* **Exercise instructions**
Write out exactly the lines below that run from the one containing "LibAge (beta version) (176, 2524)" through the one containing "90050 (280, 1018)", both included, with no other lines.
##### Supplied records
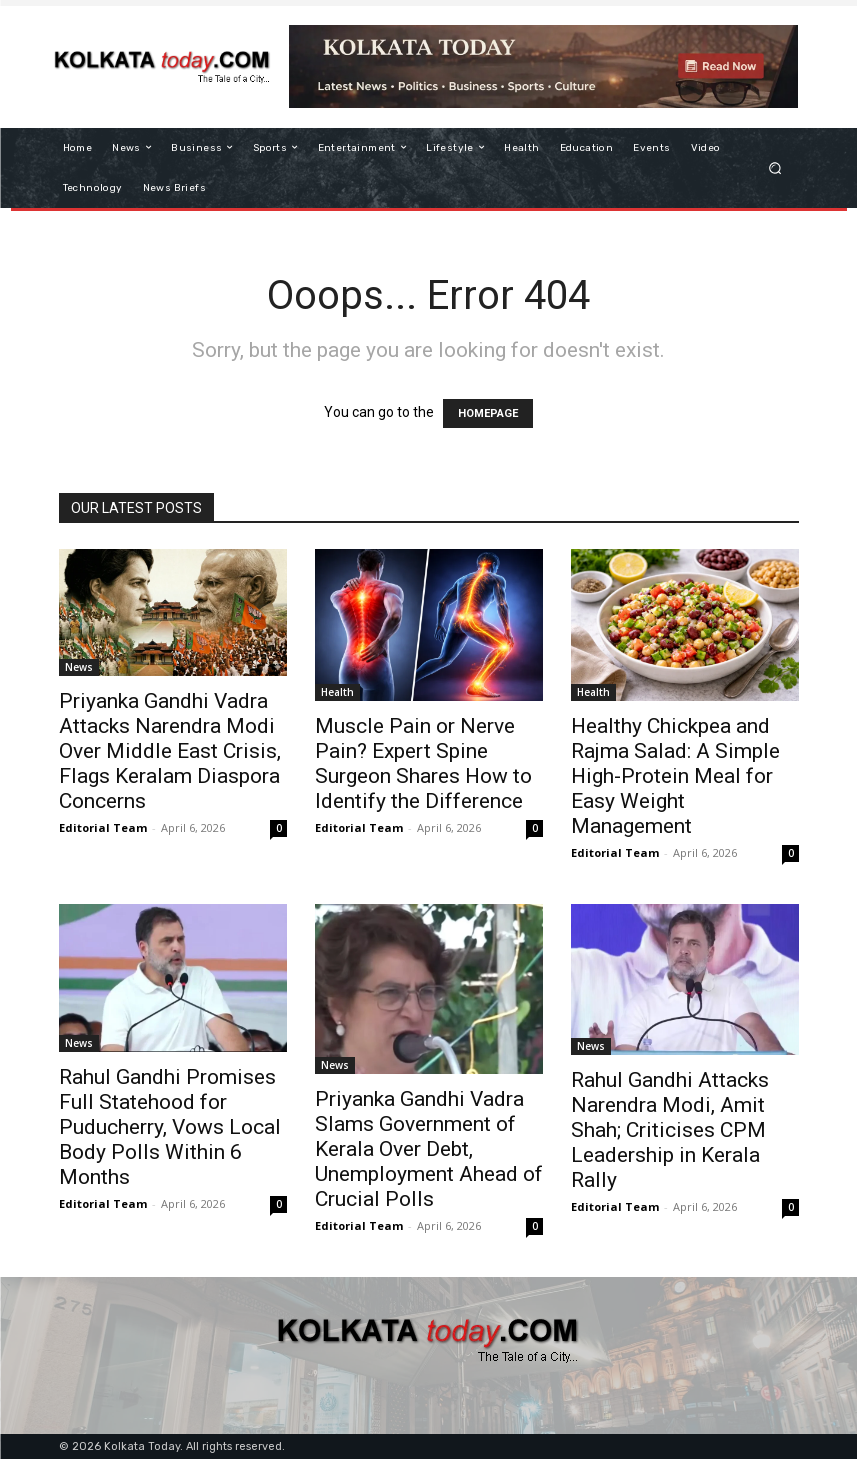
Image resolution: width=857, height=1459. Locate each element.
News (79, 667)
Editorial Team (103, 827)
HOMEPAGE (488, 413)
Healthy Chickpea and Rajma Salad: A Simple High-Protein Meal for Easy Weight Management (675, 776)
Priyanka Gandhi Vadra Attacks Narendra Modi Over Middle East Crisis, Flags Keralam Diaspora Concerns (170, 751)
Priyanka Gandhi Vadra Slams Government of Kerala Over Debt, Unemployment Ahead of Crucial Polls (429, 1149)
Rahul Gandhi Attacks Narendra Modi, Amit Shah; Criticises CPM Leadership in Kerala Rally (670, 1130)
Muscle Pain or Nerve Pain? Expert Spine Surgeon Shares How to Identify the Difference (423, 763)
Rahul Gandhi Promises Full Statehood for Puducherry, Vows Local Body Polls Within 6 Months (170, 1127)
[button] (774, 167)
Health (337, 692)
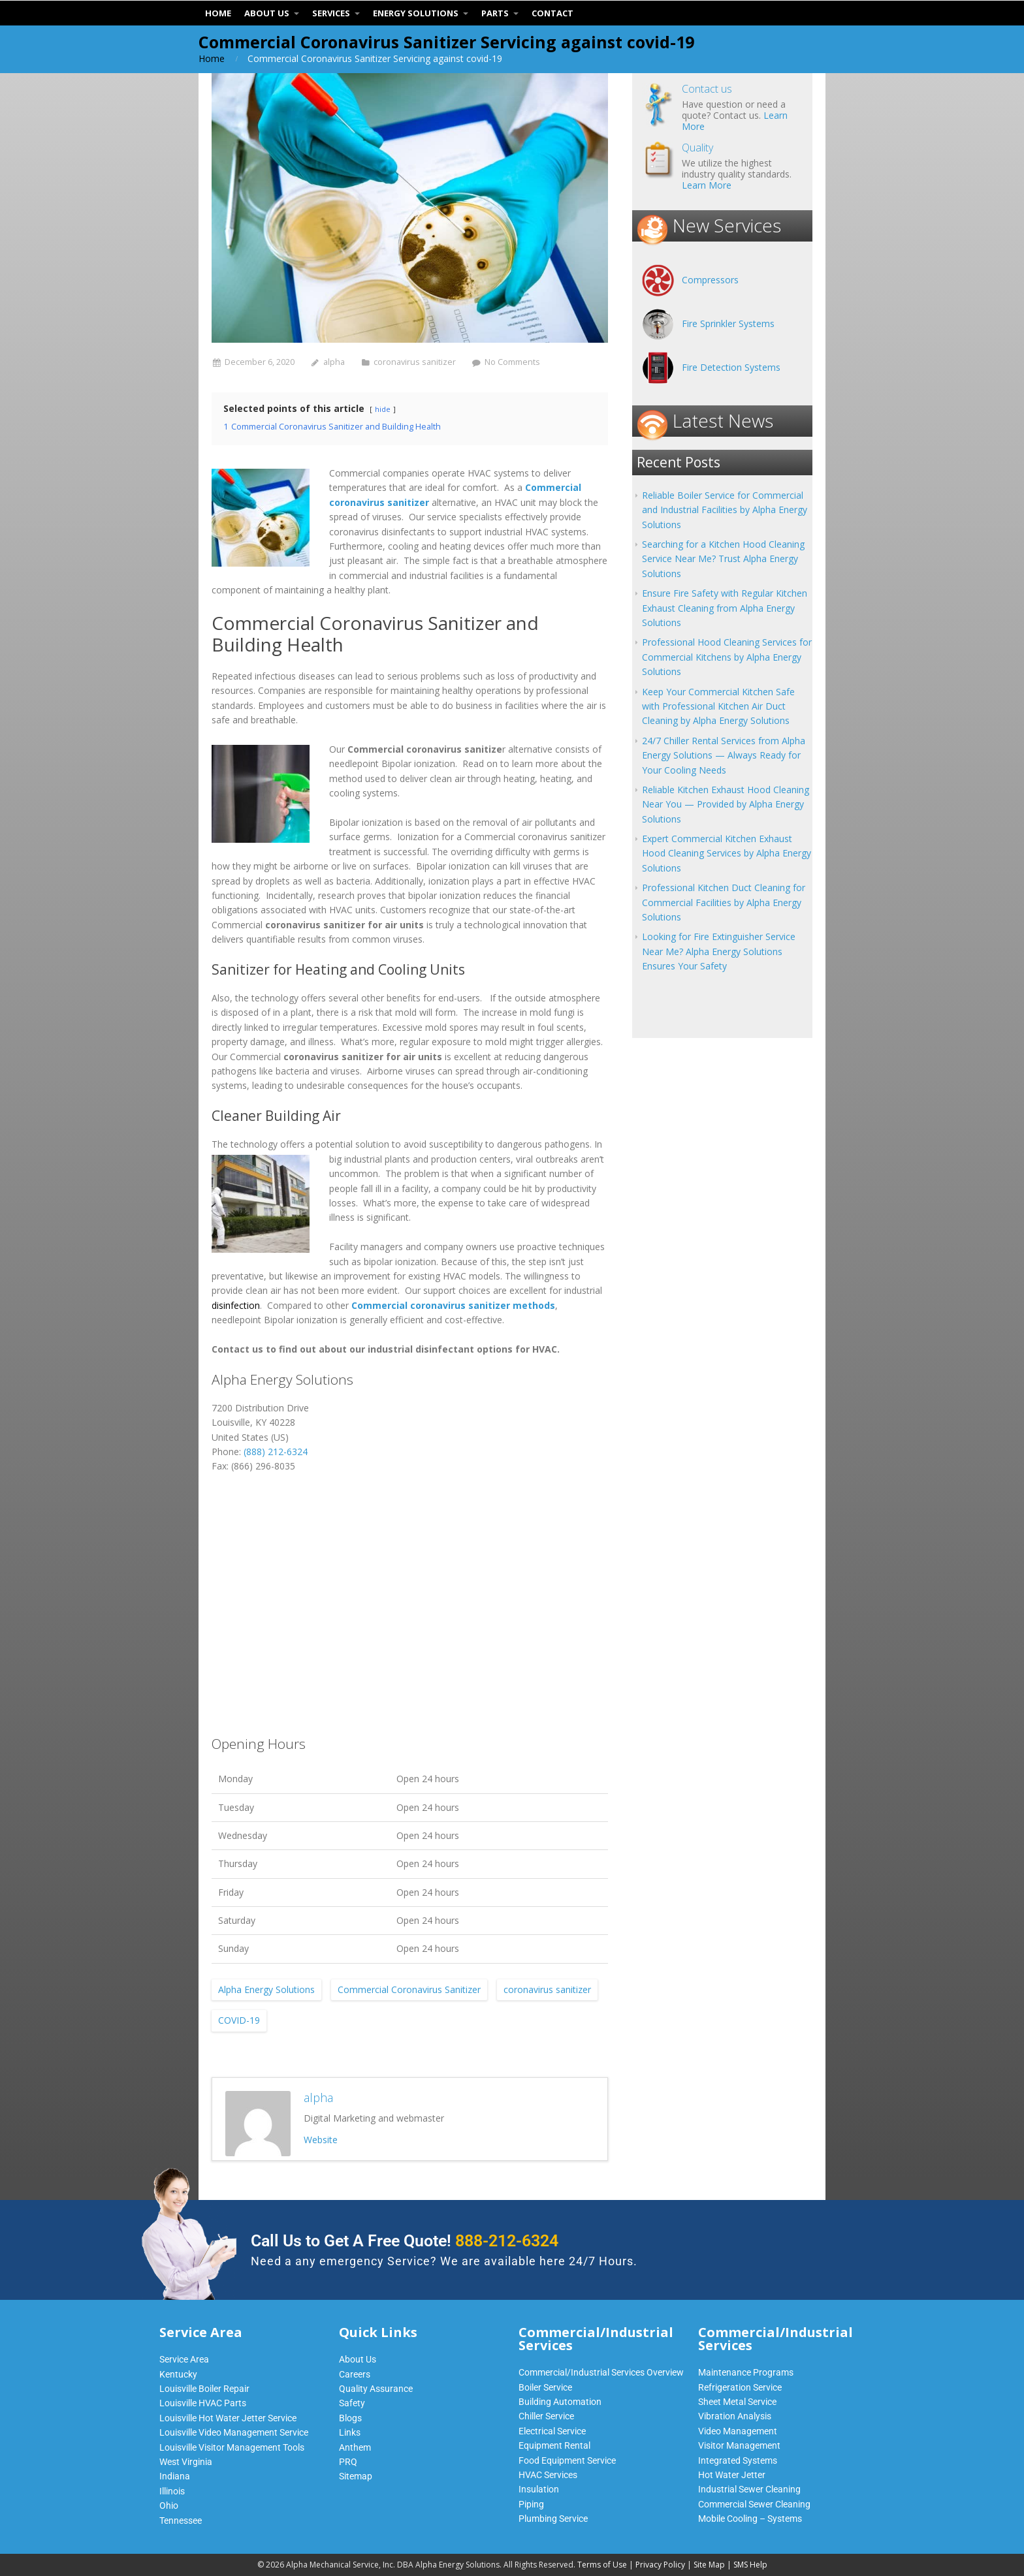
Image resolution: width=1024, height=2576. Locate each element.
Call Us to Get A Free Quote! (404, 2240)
##########
##### Supplied records
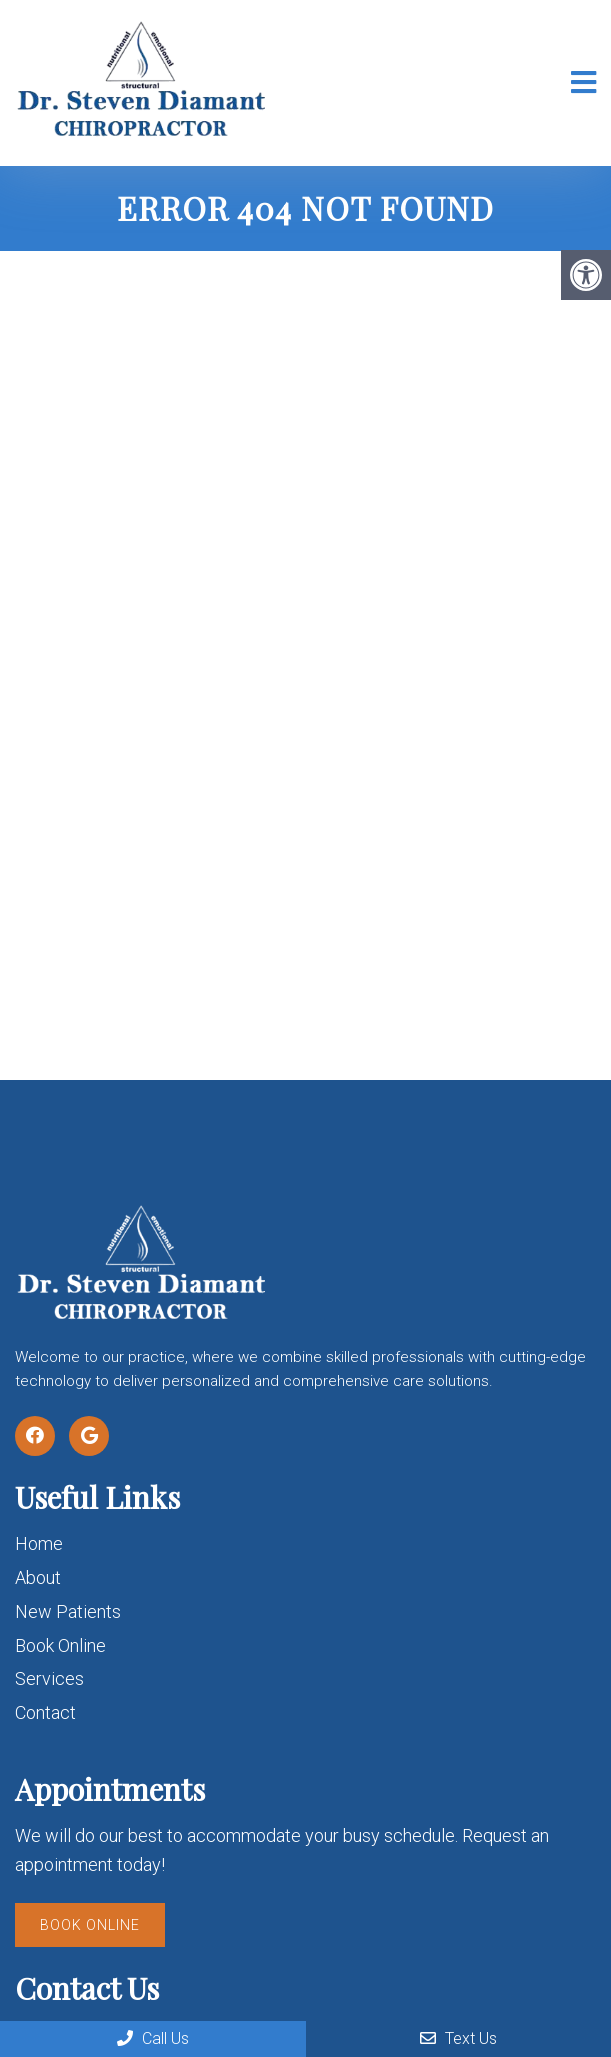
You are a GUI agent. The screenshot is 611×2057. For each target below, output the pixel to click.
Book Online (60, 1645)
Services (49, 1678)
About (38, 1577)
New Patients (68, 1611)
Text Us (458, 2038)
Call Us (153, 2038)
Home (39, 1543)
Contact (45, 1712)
##########
##### Supplied records
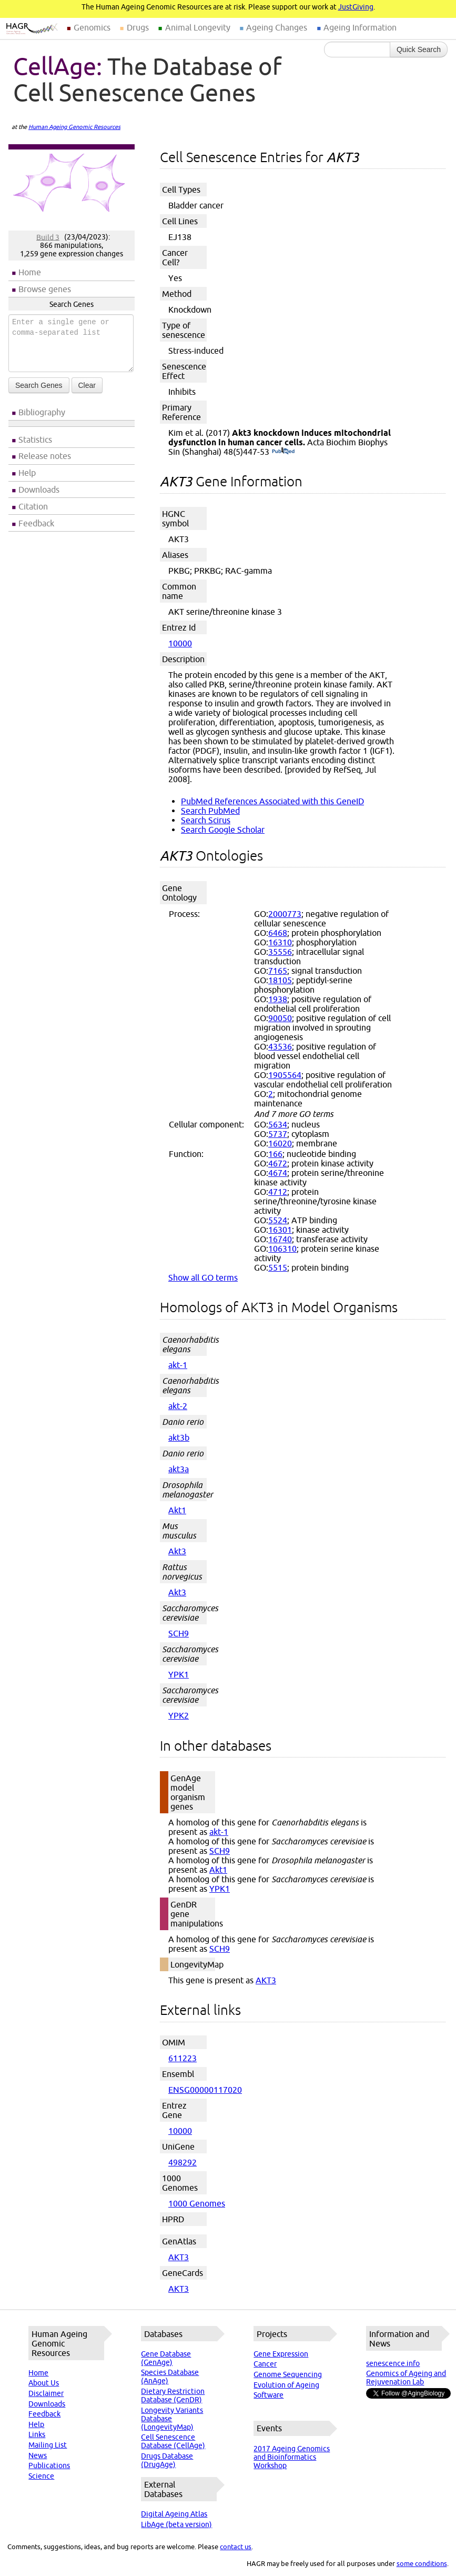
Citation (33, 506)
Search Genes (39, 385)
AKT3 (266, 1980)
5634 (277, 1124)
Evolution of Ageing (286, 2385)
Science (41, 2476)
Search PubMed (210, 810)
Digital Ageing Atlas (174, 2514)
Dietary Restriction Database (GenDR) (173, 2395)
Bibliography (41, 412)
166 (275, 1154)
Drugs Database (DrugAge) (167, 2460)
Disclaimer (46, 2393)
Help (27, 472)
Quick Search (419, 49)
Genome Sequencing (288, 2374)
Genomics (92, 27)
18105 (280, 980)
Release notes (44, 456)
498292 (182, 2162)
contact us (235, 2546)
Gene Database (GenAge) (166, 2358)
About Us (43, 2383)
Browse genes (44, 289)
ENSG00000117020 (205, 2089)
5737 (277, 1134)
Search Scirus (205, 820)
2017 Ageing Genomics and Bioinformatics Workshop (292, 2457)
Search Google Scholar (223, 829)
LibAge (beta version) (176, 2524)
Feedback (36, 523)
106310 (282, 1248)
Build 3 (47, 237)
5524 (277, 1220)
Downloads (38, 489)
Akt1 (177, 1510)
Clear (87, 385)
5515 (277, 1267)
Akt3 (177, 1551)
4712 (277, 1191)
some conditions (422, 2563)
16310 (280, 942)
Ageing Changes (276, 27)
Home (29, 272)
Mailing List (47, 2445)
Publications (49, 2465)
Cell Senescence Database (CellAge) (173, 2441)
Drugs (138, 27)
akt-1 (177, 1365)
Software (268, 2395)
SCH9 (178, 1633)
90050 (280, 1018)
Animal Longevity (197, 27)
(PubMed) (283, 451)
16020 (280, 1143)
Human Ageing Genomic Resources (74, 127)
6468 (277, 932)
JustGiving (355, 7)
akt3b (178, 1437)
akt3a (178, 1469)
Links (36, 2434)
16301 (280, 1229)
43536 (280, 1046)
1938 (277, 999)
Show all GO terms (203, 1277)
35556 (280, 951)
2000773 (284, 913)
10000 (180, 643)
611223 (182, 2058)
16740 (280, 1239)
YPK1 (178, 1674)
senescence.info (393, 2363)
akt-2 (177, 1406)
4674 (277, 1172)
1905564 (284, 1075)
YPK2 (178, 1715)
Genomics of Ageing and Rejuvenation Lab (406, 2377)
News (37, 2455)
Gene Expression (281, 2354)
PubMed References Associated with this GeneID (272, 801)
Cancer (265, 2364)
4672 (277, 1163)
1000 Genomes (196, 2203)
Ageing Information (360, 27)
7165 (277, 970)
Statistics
##########
* **Exercise solution**
LibAge (beta version) (176, 2524)
Feedback (36, 523)
106310 (282, 1248)
Build 3 (47, 237)
5524 (277, 1220)
Downloads (38, 489)
Akt1 (177, 1510)
Clear (87, 385)
5515 (277, 1267)
Akt3 (177, 1551)
4712 (277, 1191)
some conditions (422, 2563)
16310 (280, 942)
Ageing Changes (276, 27)
Home (29, 272)
Mailing List (47, 2445)
Publications (49, 2465)
Cell Senescence Database (CellAge) (173, 2441)
Drugs (138, 27)
akt-1 (177, 1365)
Software (268, 2395)
SCH9 (178, 1633)
90050 (280, 1018)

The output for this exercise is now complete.